── Supplied entries

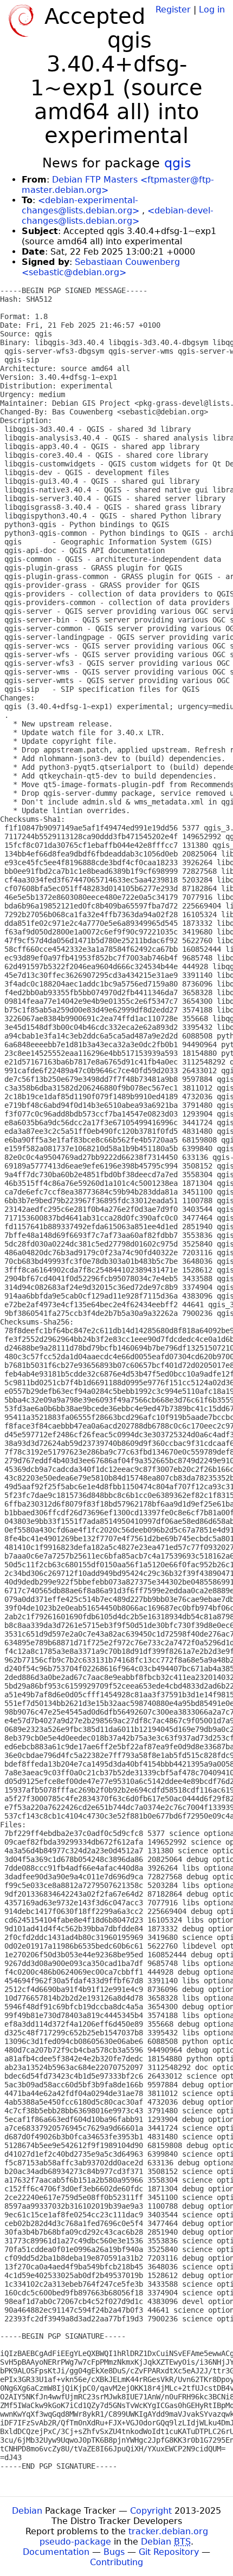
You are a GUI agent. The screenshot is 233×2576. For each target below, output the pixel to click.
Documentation (56, 2552)
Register (173, 9)
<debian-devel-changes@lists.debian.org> (117, 215)
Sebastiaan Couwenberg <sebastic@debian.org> (101, 267)
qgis (177, 163)
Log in (212, 9)
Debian (27, 2511)
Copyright (151, 2511)
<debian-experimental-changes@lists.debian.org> (80, 205)
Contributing (116, 2562)
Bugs (114, 2552)
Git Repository (169, 2552)
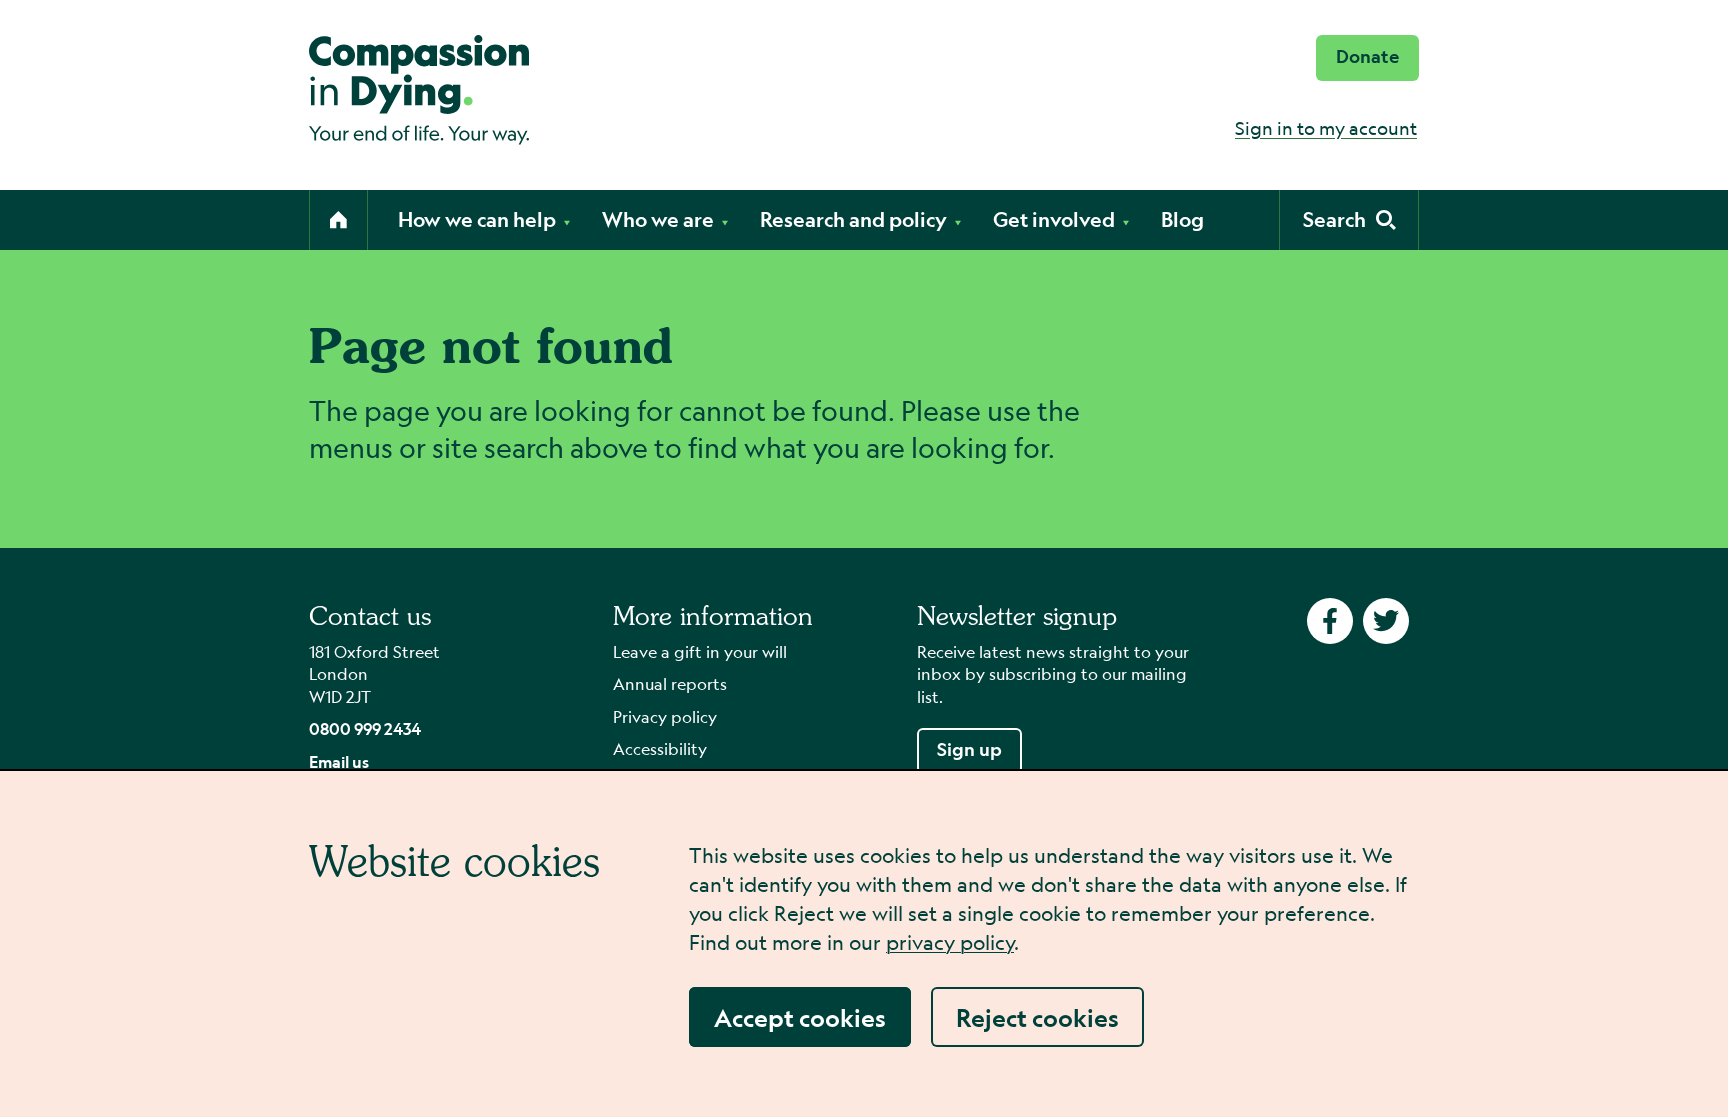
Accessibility (660, 748)
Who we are (658, 219)
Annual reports (670, 683)
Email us (339, 761)
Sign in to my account (1326, 128)
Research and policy (853, 219)
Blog (1182, 219)
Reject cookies (1037, 1017)
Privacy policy (665, 716)
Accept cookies (800, 1017)
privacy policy (950, 942)
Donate (1367, 56)
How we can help (477, 219)
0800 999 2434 (365, 728)
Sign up (969, 749)
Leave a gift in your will (700, 651)
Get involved (1054, 219)
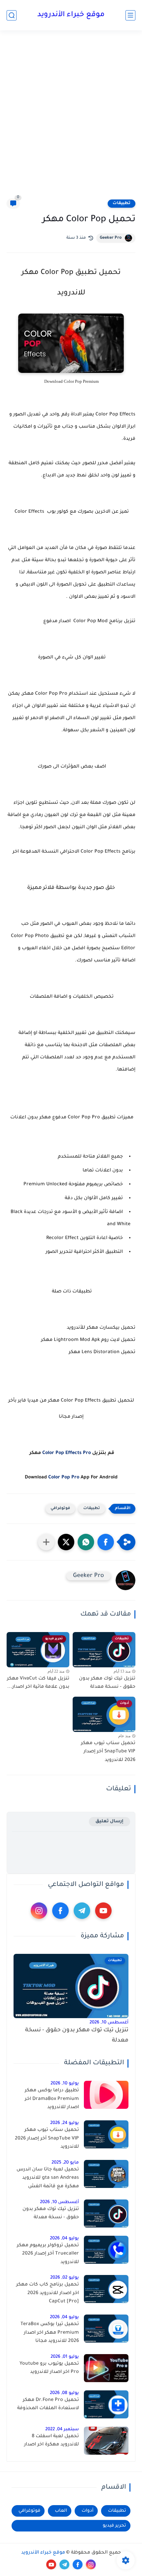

────

## Problem to solve
Copy each line above containing the string "changes".

## Solution to this task
<debian-devel-changes@lists.debian.org> (117, 215)
<debian-experimental-changes@lists.debian.org> (80, 205)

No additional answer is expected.